2. O aresto sub iudicio, muito embora concluindo que a sentença prolatada em primeira instância incorrera em nulidade ao não se pronunciar sobre a questão, colocada na petição inicial – justamente a de saber, se previamente à celebração do contrato, ocorrida entre a ré e o autor em 1 de Novembro de 2002, se deveria já considerar este último como trabalhador da primeira, por força de um contrato de trabalho sem termo, atendendo ao estatuído no artº 10º do Decreto-Lei nº 358/89, de 17 de Outubro – entendeu que podia o Tribunal ad quem conhecer de tal questão nos termos do artº 715º do Código de Processo Civil, uma vez que o processo continha todos os elementos necessários para tanto.

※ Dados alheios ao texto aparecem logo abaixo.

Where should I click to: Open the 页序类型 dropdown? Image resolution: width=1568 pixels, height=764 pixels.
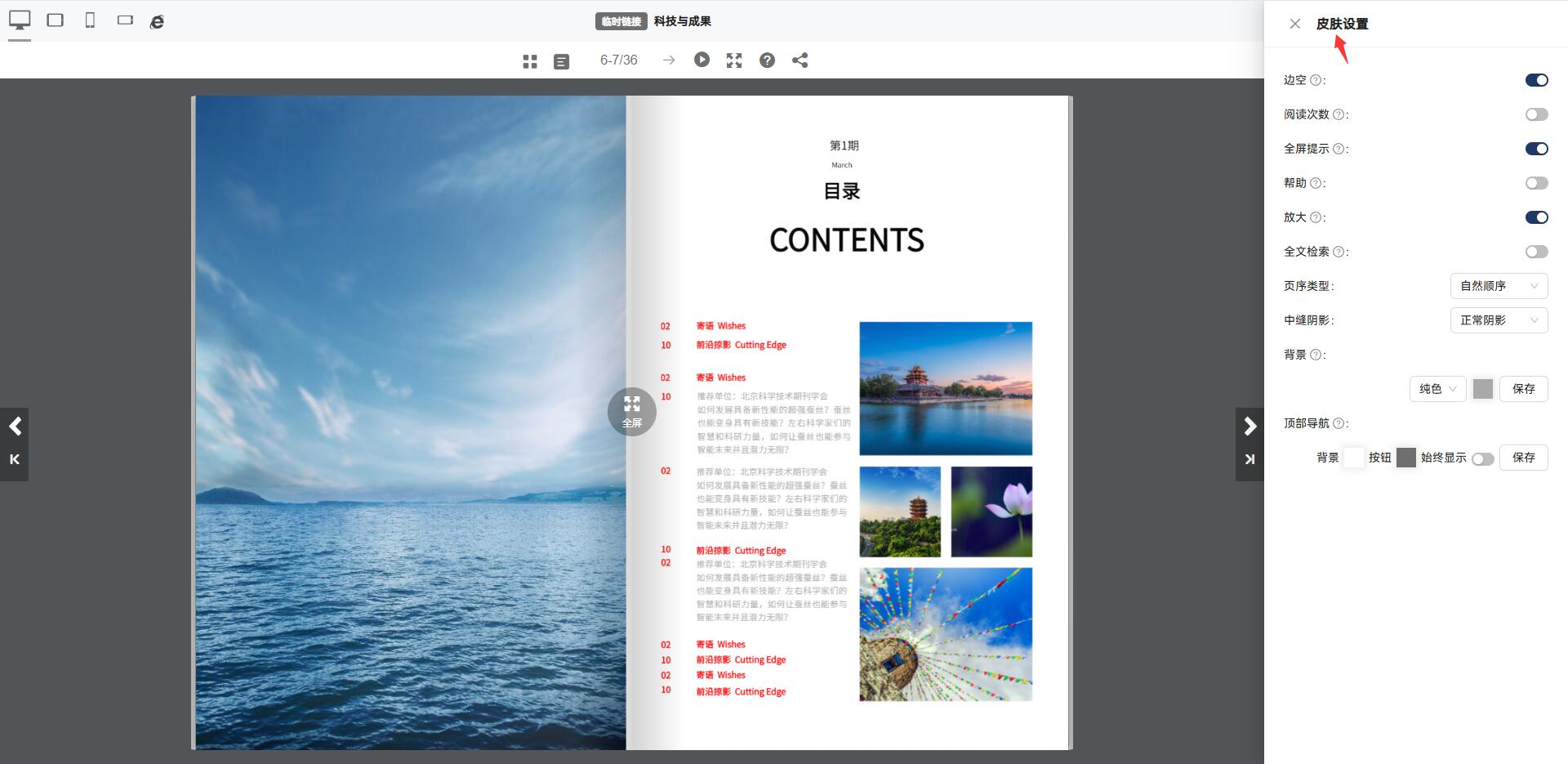1499,286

E, passando a apreciar esse problema, o acórdão recorrido discorreu assim: –

“(…)
Como verificámos, a aludida questão prende-se com a circunstância de se saber se, quando o autor celebrou com a ré o contrato a termo certo em 01/11/2002, se deveria já considerar como trabalhador da mesma ao abrigo de um contrato de trabalho sem termo ou por tempo indeterminado ao abrigo do disposto no art. 10º do Dec. Lei n.º 358/89 de 17.10.
Estabelecia então e estabelece ainda hoje aquele preceito legal – já que a Lei n.º 99/2003 de 27-08 que aprovou o Código do Trabalho apenas revogou os artigos 26º a 30º daquele diploma, cfr. o respectivo art. 21º n.º 1 al. n) – que «no caso de o trabalhador temporário continuar ao serviço do utilizador decorridos 10 dias após a cessação do contrato de utilização de trabalho temporário sem que tenha ocorrido a celebração de contrato que o legitime, considera-se que o trabalho passa a ser prestado ao utilizador com base em contrato de trabalho sem termo, celebrado entre este e o trabalhador».
Com interesse para a apreciação desta questão, resultou demonstrado que, em 21/08/2001, o autor (na qualidade de 2º outorgante) celebrou com ‘Empresa-B – Empresa de Trabalho Temporário, Ld’ (na qualidade de 1º outorgante), um contrato de trabalho a termo incerto nos termos do documento junto a fls. 18 dos autos, referindo-se na respectiva cláusula 2ª que «O contrato é celebrado a termo incerto e justifica-se pela necessidade que o 1º Outorgante, tem em fazer face ao aumento de trabalho que se prevê temporário, tendo em conta os contratos de Cedência de Mão-de-Obra celebrados até ao momento pelo 1º Outorgante.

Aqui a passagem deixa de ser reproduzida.